Content starts

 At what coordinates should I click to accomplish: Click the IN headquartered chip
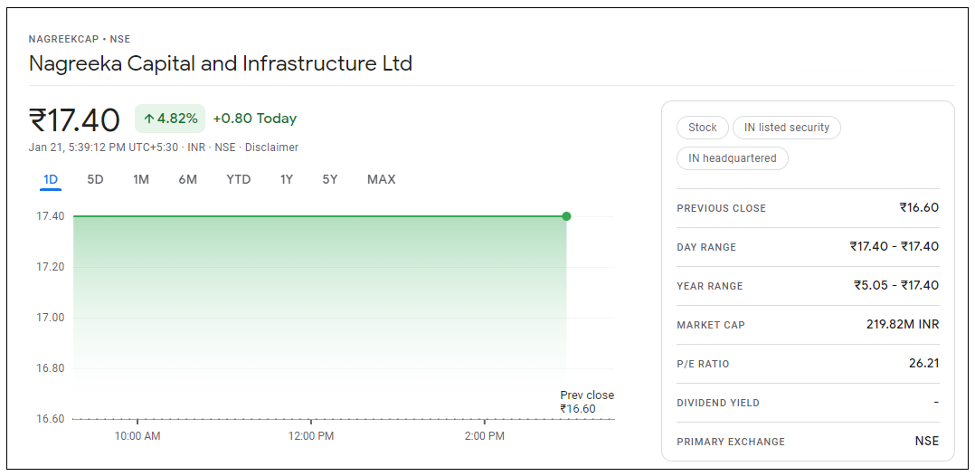[x=732, y=158]
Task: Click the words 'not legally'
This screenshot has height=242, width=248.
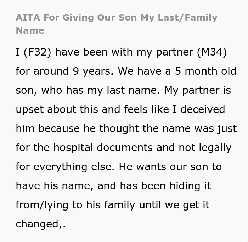Action: tap(205, 148)
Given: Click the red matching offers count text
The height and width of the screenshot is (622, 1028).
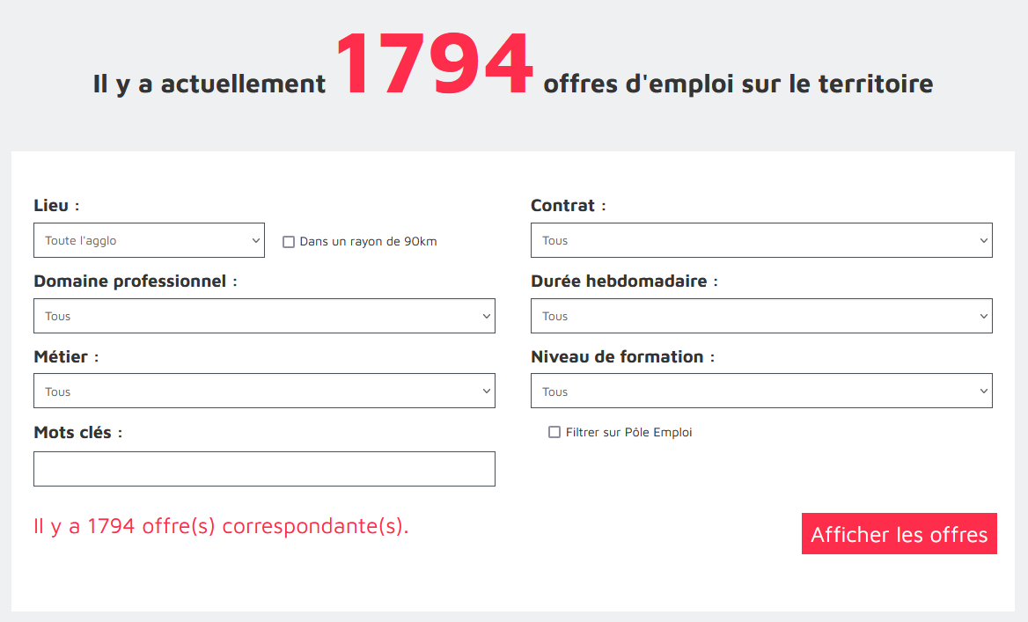Looking at the screenshot, I should coord(221,526).
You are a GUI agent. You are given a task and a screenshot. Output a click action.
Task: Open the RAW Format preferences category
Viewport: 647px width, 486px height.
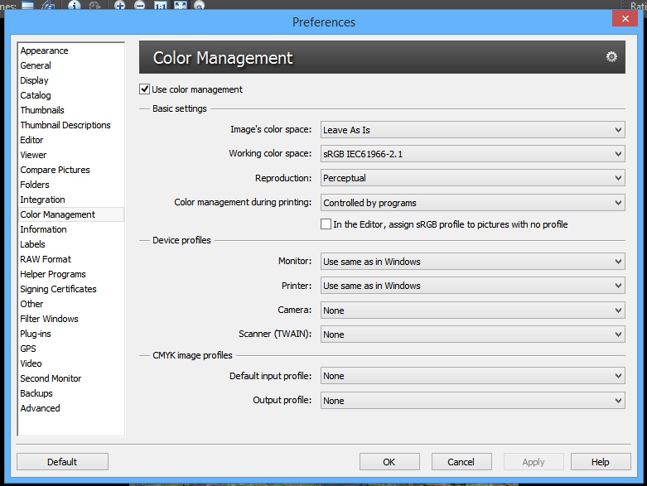click(46, 259)
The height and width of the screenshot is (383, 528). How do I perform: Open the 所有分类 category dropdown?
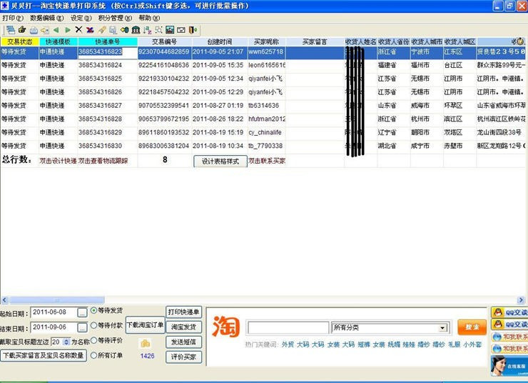(x=443, y=328)
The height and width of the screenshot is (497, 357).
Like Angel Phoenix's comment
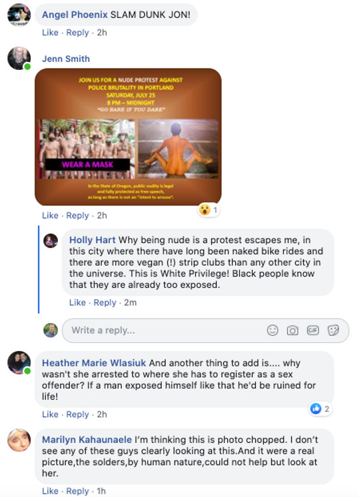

Content ends

WORK INSTRUCTIONS — Leave every picture out and output the records exactly.

SOLUTION TO THIS EXERCISE —
 At what coordinates should I click to accomplish: Click the IN headquartered chip
[x=732, y=158]
Task: Click the words 'not legally'
This screenshot has height=242, width=248.
Action: tap(205, 148)
Given: Click the red matching offers count text
The height and width of the screenshot is (622, 1028).
Looking at the screenshot, I should coord(221,526).
You are a GUI agent. You are given a task and a screenshot. Output a click action.
Task: Open the RAW Format preferences category
Viewport: 647px width, 486px height.
click(46, 259)
The height and width of the screenshot is (383, 528). How do I perform: Open the 所有分类 category dropdown?
(x=443, y=328)
The height and width of the screenshot is (497, 357).
Like Angel Phoenix's comment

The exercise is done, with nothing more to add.